I just sat in a writing group with a bunch of outstanding writers from around the world, and there was one question that fired me up more than any other that I had to jump in and answer:

“How do you get to the point of not caring about what people think of your writing?”

The more I thought about this, the more I realized how parallel the answer is between writing and leadership. The more I thought about this, the more it confirmed that writing and leadership aren’t so different after all. The greatest leaders write, and I’m convinced that the greatest writers are just literary versions of what you and I would consider leaders. The two are so closely interconnected, that they share the same answer to the question above. You could ask “how do you get to the point of not caring about what people think of your leadership?” (And by leadership in this context, I mean “hard decisions that benefit the group”). The answer to both questions is what I call leathermindedness.

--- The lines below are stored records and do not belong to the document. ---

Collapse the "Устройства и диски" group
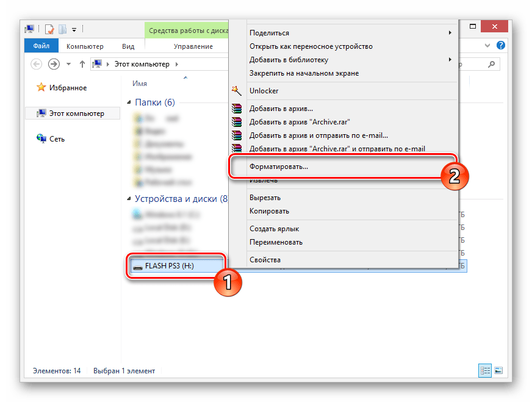The width and height of the screenshot is (532, 402). [129, 198]
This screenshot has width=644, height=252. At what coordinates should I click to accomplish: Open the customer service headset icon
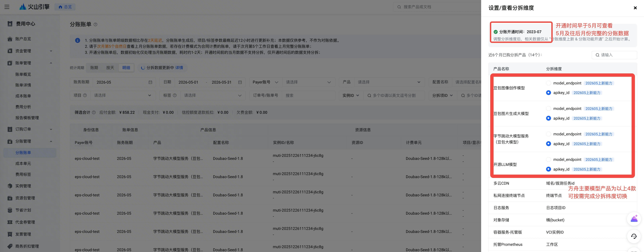tap(634, 236)
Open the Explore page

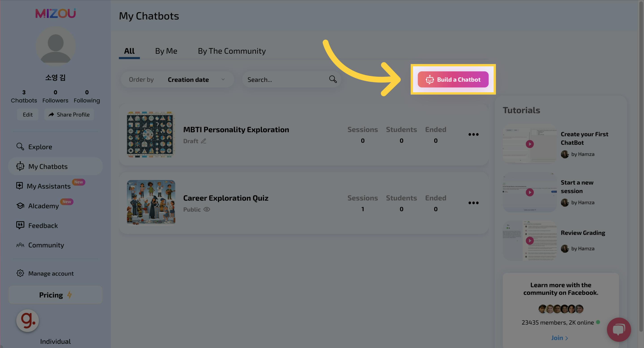click(40, 147)
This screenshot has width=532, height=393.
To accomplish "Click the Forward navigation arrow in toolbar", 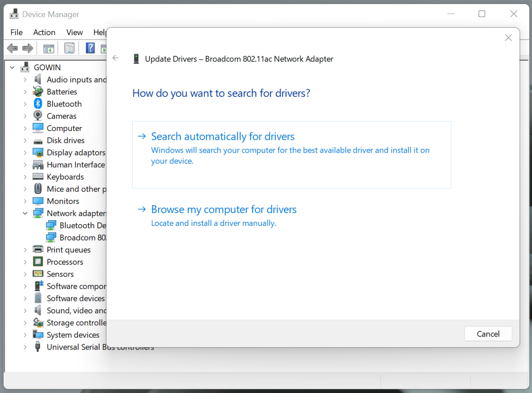I will tap(27, 48).
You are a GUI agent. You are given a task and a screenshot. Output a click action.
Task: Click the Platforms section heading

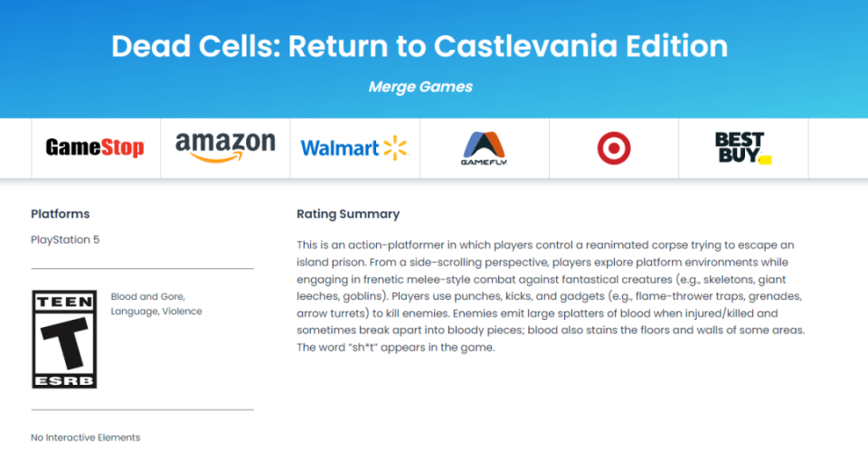(61, 214)
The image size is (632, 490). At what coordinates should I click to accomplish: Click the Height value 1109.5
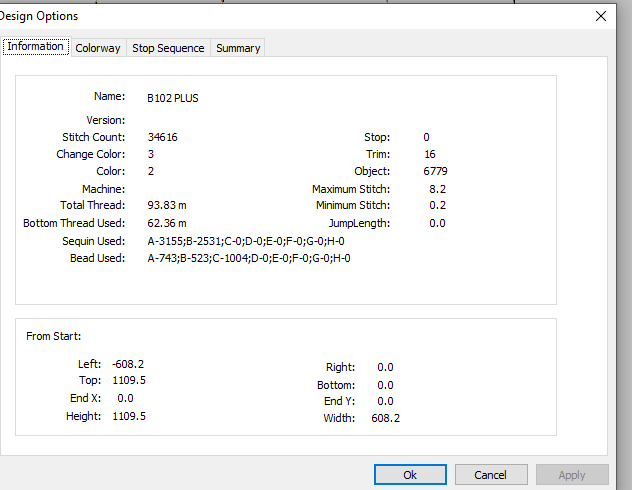pos(129,416)
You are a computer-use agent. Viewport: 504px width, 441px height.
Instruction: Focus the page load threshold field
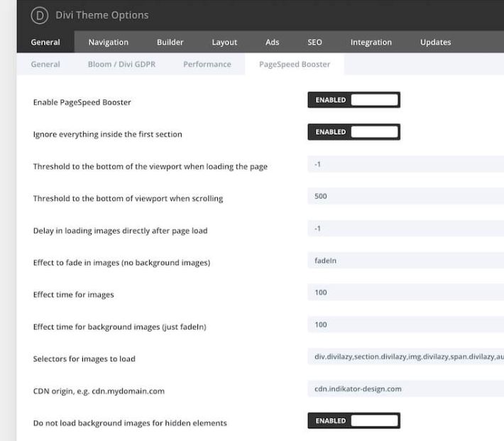click(405, 164)
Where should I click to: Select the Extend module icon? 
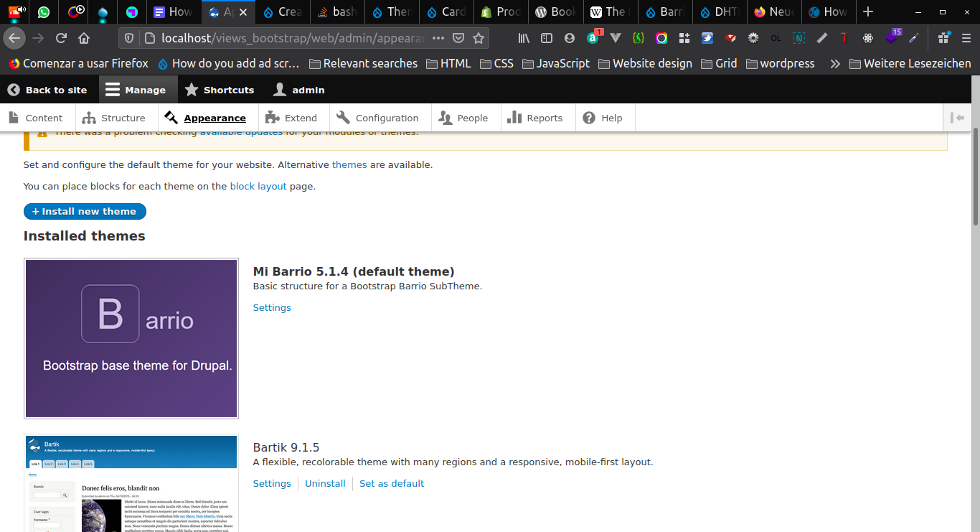pos(273,117)

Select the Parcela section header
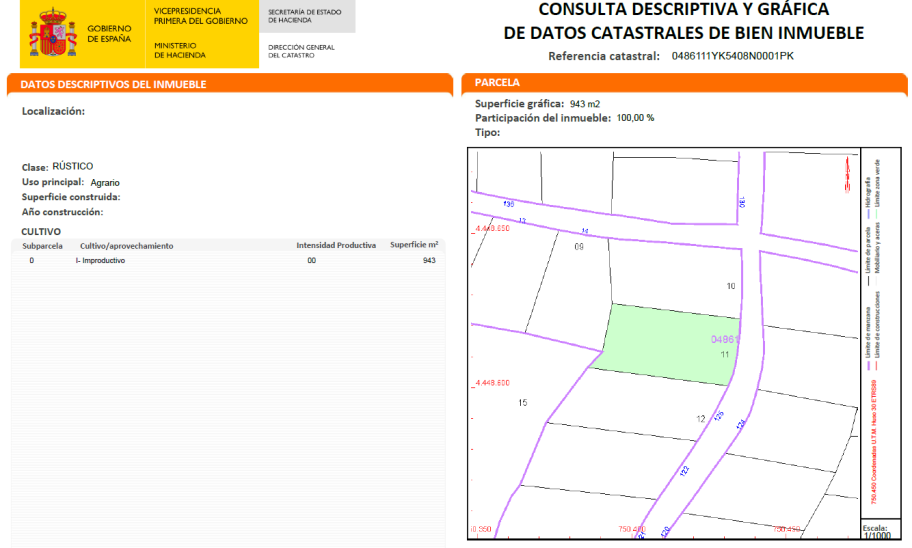pos(684,83)
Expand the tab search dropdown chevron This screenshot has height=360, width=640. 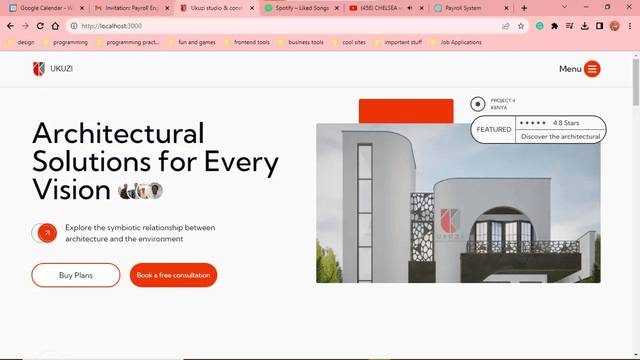click(564, 7)
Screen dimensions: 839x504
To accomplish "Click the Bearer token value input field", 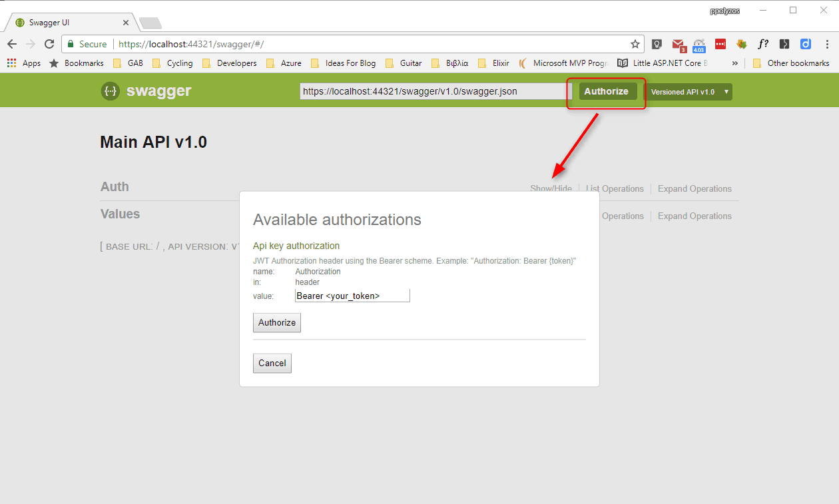I will [352, 295].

Leathermindedness is level-headedness, invulnerability, and detachment all wrapped into one package. It’s when the mind, like leather, is not easily penetrable. Like leather, the mind is not entirely waterproof. But the water (or feedback) that does make it through is most often the meaningful feedback you need. With leathermindedness, you are protected from any opinions that don’t serve the purpose of what you are trying to accomplish. You are secure in your own skin, and you are not fazed by fear of judgment. As a writer or a leader, leathermindedness is a superpower. But it is not something you can achieve overnight. In fact, there are three thresholds one must pass through in order to be considered leatherminded:

Threshold #1: Consistency. As a writer, you must show up often. The more you sit down to write, the more comfortable you will become with putting your thoughts out to the public. As a leader, you must show up every single day. You must live the long game. The more you show up, the more you put in the work, the more you face the tough challenges and make tough decisions, the more confident you will be in your capacity for everything leadership requires. This is the most time-consuming threshold because you do not know at what point you will cross it. But when you cross it, you will know.

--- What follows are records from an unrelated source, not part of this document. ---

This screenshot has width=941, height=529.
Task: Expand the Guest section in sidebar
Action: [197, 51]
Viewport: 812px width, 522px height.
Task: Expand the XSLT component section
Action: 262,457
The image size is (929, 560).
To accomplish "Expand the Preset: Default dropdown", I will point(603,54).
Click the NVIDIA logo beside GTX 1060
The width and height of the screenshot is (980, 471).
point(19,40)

Threshold #2: Extremity. No, not your legs and arms, but your ability to push your comfort zone to the extreme. It is your ability to wear the purple tunic without self-consciousness. It is your ability to stand up to the biggest challenge facing you and plant your flag. It’s your ability to go where every fiber of your being says you shouldn’t. The farther you can push your comfort zone as a writer and a leader, the more surface area your influence can cover, the thicker the leather that adorns your mind will be.

Threshold #3: Detachment. We have a tendency to become engulphed in our thoughts, our doubts, and our fears. We have a tendency to dig deep and micromanage, or throw up our hands and run away when we feel fear of some sort. But detachment is the sweet spot between those two extremes. In writing, you don’t want to be so pinpoint focused on every word that you forget to see how they all fit together as sentences or paragraphs. As a leader, you don’t want to have such tunnel vision and become so low to the ground that you fail to see the swamps, deserts, and chasms your team may face ahead. But a healthy detachment is the ability to remove yourself from the immediate situation mentally. Take a step back and survey the scene. Understand where the dangers are, and where the opportunities are. In writing, that can be closing the laptop and sleeping on your idea. In leadership, that can mean observing, rather than actively commanding in the heat of the moment. Detachment is a crucial threshold to cross as a writer and a leader. It will give you the calmness of mind to make effective decisions.

So, if you want the answer to the question “how do you get to the point of not caring about what people think?”, your answer is, and will always be leathermindedness.